Secondo indiscrezioni, il prezzo da pagare sarà la costituzione di una base militare in Egitto simile alla base di Tartus in Siria. Vista la volontà di ricostituire la flotta del Mediterraneo come ai tempi dell’Unione Sovietica. Non sono mancate poi critiche da parte di Aasiv alla cattiva gestione del Qatar della questione egiziana: il famoso appoggio esterno, tramontato con la caduta di Morsi. Aasiv è duro anche con la Turchia rea di aver definito la rivoluzione egiziana come colpo di stato.

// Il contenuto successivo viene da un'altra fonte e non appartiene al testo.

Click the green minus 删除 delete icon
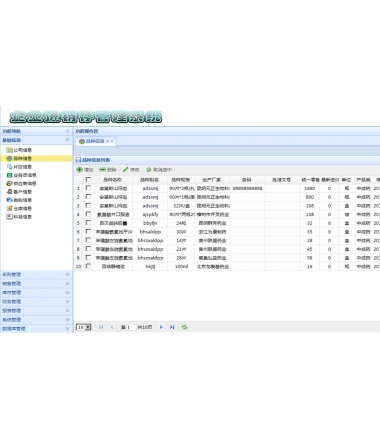Image resolution: width=380 pixels, height=441 pixels. point(102,170)
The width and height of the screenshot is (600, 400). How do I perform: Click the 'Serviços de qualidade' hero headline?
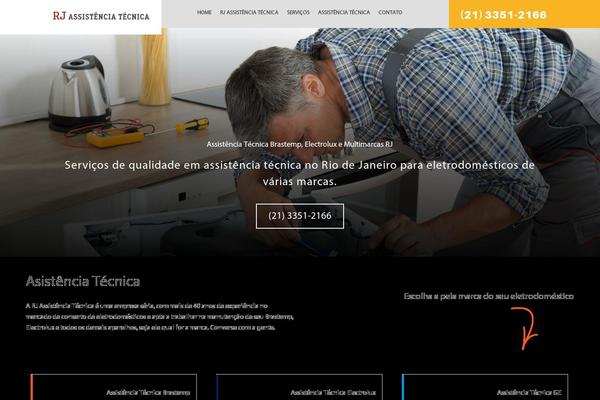click(299, 174)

La road map, secondo la Russia, per l’Egitto è: il referendum sulla costituzione e l’organizzazione di elezioni parlamentari e presidenziali, corroborata dall’incremento della sicurezza interna e dalla scomparsa della violenza in strada.

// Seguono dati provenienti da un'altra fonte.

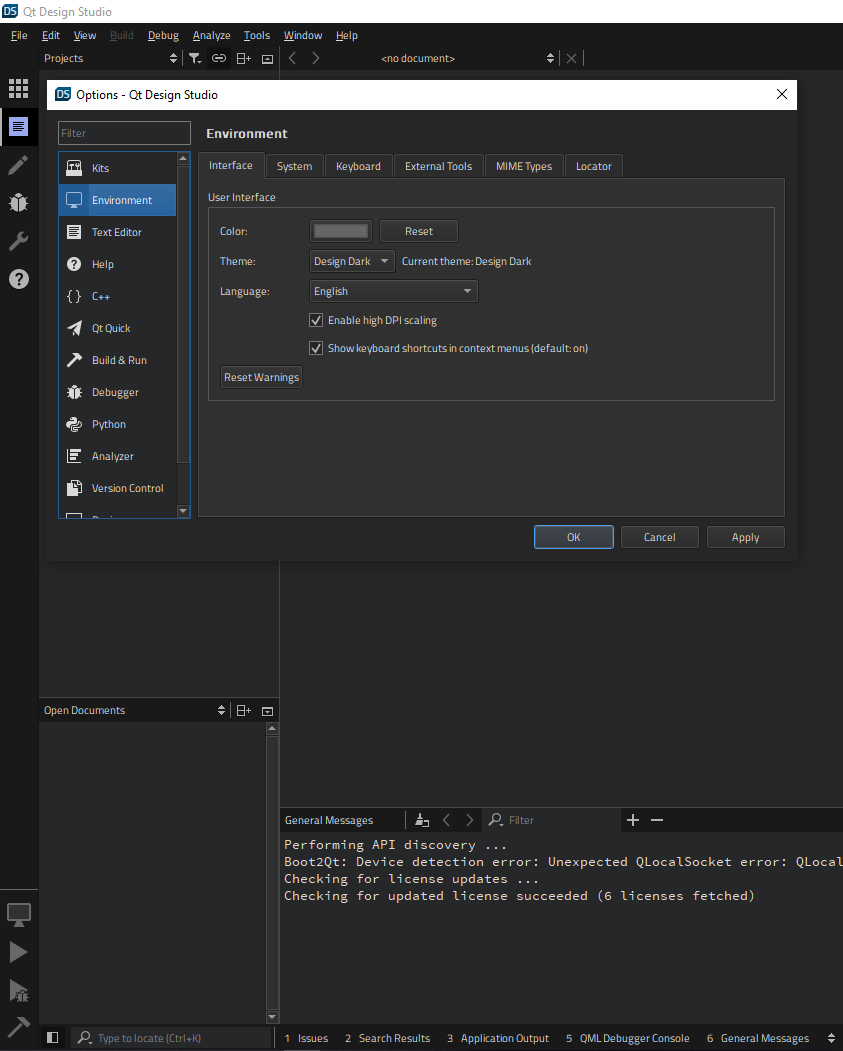
Task: Open the Theme dropdown Design Dark
Action: pos(351,262)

Lo scacchiere geopolitico mediorientale vede dunque un flusso di potere che sta passando dagli USA alla Russia. Un flusso che va letto anche in funzione di un dato economico molto importante: secondo Zawya, società di Dubai di analisi nel Mena, nel 2016 gli Usa dovrebbero divenire il prono produttore di petrolio superando Arabia Saudita e la Russia. Un dato che va correlato con l’interesse mostrato verso i nuovi paesi energivori dell’Asia. Durerà poco, però. Dopo il 2020 il Medio Oriente tornerà a essere il primo produttore di petrolio a scapito di USA e Russia. L’ago della bilancia, economica, dunque passerà sulle sponde del Pacifico, un area che fa gola agli States ma dove da tempo la Russia ha messo occhi, soldi e accordi commerciali.